Luca Galliano, campione di casa nostra con il portafortuna che... non si può dire

Il 33enne luganese è nazionale, ha il sogno della Ryder Cup e la speranza che anche in Ticino il golf possa crescere e guadagnare visibilità

LUGANO - È il miglior giocatore del cantone e l'anno scorso ha centrato la sua prima vittoria nel circuito. Nonostante tutto ciò Luca Galliano soffre per la scarsa visibilità che il suo sport, il golf, ha alle nostre latitudini. Avvicinatosi a mazze e palline fin da piccolo, seguendo le orme del padre, il 33enne ticinese è un punto fermo della nostra nazionale. Punto d'arrivo? Per nulla: di traguardi da tagliare per diventare un campione - secondo noi lo è già, lui si schernisce - ne ha ancora molti.
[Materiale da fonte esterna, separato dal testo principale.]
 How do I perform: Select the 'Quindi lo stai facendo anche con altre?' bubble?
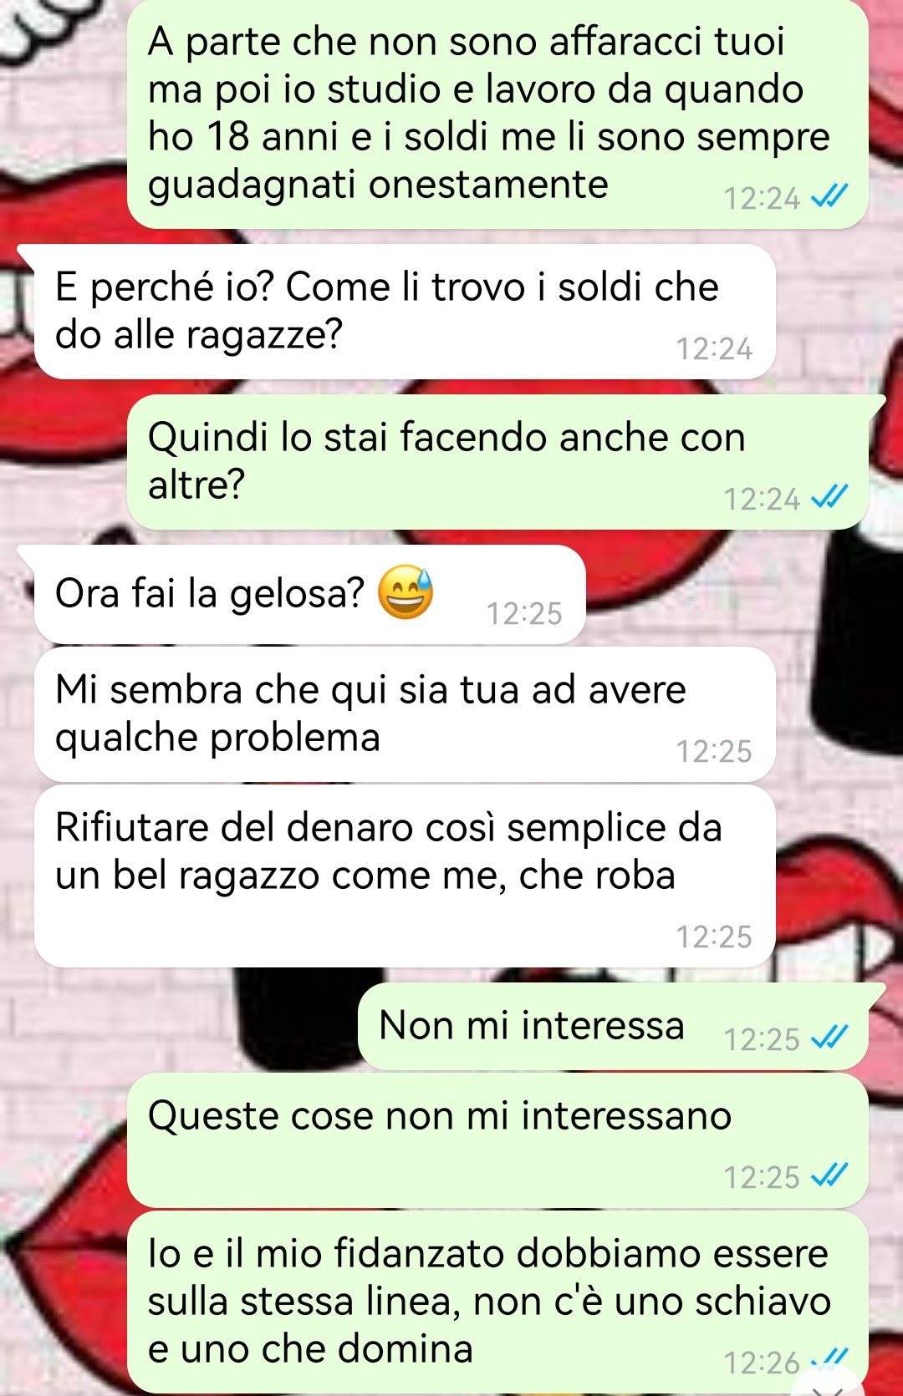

«È molto difficile sentirsi amato o apprezzato qui - ci ha raccontato proprio Galliano - oggigiorno sono il miglior golfista professionista in Ticino ma nessuno ne parla; dal mio punto di vista sarebbe molto bello che anche il golf potesse avere un po' più di visibilità anche in questa regione. Per diventare un campione servono tantissimo lavoro, dedizione, sacrifici e... serve avere al proprio fianco un team di professionisti». Come quelli che lo supportano e aiutano a migliorarsi a livello tecnico e fisico.

Lo stereotipo descrive il golf come uno sport "da ricchi". «A livello professionistico ci sono tante difficoltà e anche il punto di vista economico non è da prendere sotto gamba. Io giro spesso per il mondo e sono fuori casa 200, 250 giorni all'anno. Voli, hotel, cibo: senza uno sponsor che ti affianca non è facile. In passato ho vissuto momenti legati a questo aspetto che vorrei cancellare».

Il golf è tecnica, colpo d'occhio e pazienza. «In passato mi è capitato diverse volte di lanciare il bastone dopo un tiro sbagliato ma quelli sono momenti di goliardia che si fanno quando si è dilettanti; mantenere il controllo in qualsiasi situazione, è proprio questo che ti differenzia quando giochi a livello professionistico».

Il prossimo passo è un nuovo successo, magari grazie anche a un oggetto particolare. «Basta secondi posti, voglio riprovare l'emozione di essere ancora primo - ha chiuso Galliano - Gesti scaramantici? Porto sempre con me un portafortuna che mi ha regalato mia moglie. Cos'è? Non si può dire».